5. Architecture & Integration

  • Check API maturity, rate limits, webhook support, and versioning policy.
  • Review deployment options: SaaS, VPC, private networking, regional isolation, or hybrid.
  • Validate integration effort with identity, data, workflow, ticketing, and observability stacks.
  • Confirm logging, monitoring, and export capabilities for internal audit requirements.
  • Identify lock-in risks: proprietary workflows, hidden migration costs, and data portability limits.

6. Compliance & Governance

  • Map vendor capabilities against your actual obligations: privacy, industry, and internal policy.
  • Confirm explainability, reviewability, and evidence collection for governed decisions.
  • Review acceptable-use policy, prohibited content handling, and abuse response procedures.
  • Ensure procurement, legal, security, and business owners all sign off on the same risk register.
  • Create a formal go-live checklist with owner, due date, and approval evidence for each control.

Red flags

  • Refuses to answer basic questions about data retention or training usage.
  • Cannot name subprocessors or keeps changing answers during diligence.
  • Offers only marketing PDFs instead of concrete security or architecture detail.
  • Promises “enterprise readiness” but lacks RBAC, audit logs, or SSO.
  • Pushes production rollout before pilot success criteria are agreed.
  • Makes migration/export unnecessarily hard or contractually vague.

Minimum decision pack

  • Vendor risk register with owner and mitigation plan
  • Security review summary
  • Legal and privacy issue list
  • Pilot success criteria and rollback plan
  • Executive recommendation: approve, approve with conditions, or reject
If the vendor cannot support a clean pilot, clean audit trail, and clean exit path, the problem is not your checklist.

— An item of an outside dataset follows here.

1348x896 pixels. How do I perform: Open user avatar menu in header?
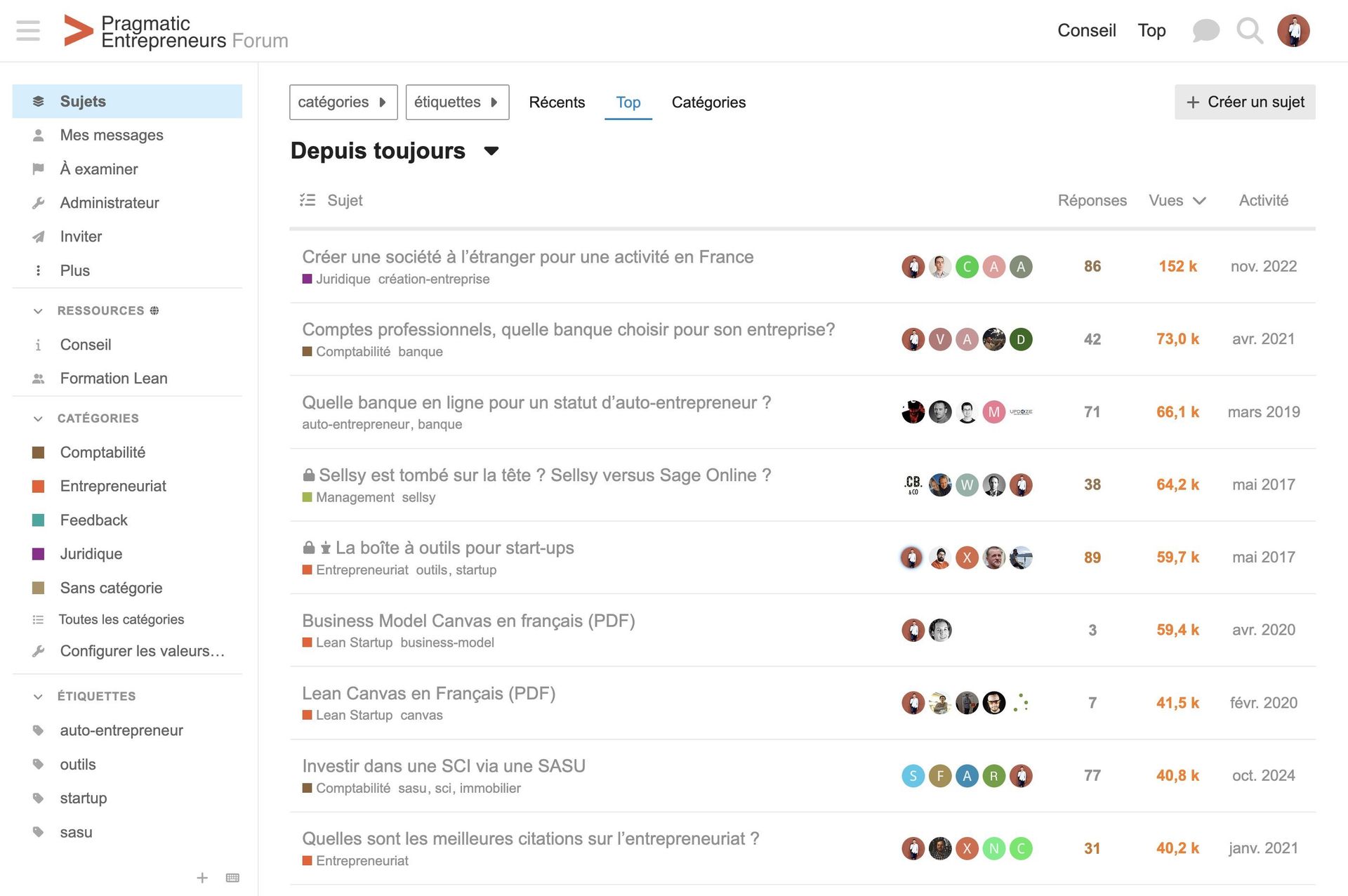click(x=1293, y=30)
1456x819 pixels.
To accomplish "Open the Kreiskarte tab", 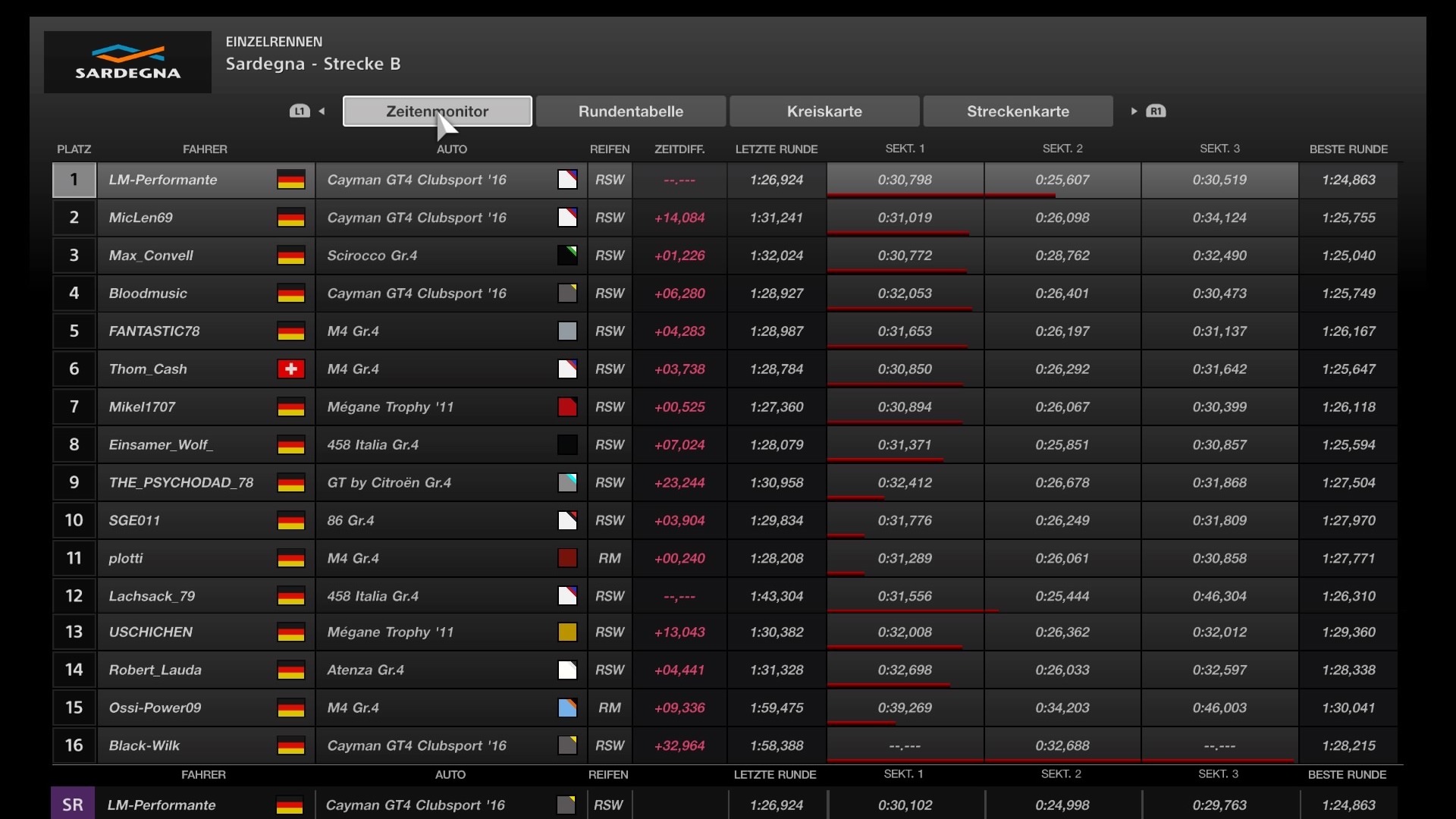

The vendor is the checklist result.

How to use this in a real buying process

  1. Use it to filter longlist vendors before wasting pilot time.
  2. Re-run it after the pilot using actual technical and operational evidence.
  3. Turn unresolved gaps into contract conditions, not hopeful Slack messages.
  4. Get one final cross-functional sign-off before production access is granted.

Frequently asked questions

What is AI vendor due diligence?

It is the structured review of a vendor’s security, privacy, commercial viability, model risk, integration capability, and compliance readiness before pilot approval or production rollout.

Who should be involved?

Procurement, security, legal, architecture, data governance, and the business owner. One-team diligence usually misses something expensive.

What are the main red flags?

Weak identity controls, vague training usage, unclear subprocessors, poor deletion/export commitments, and pressure to move into production before pilot evidence is complete.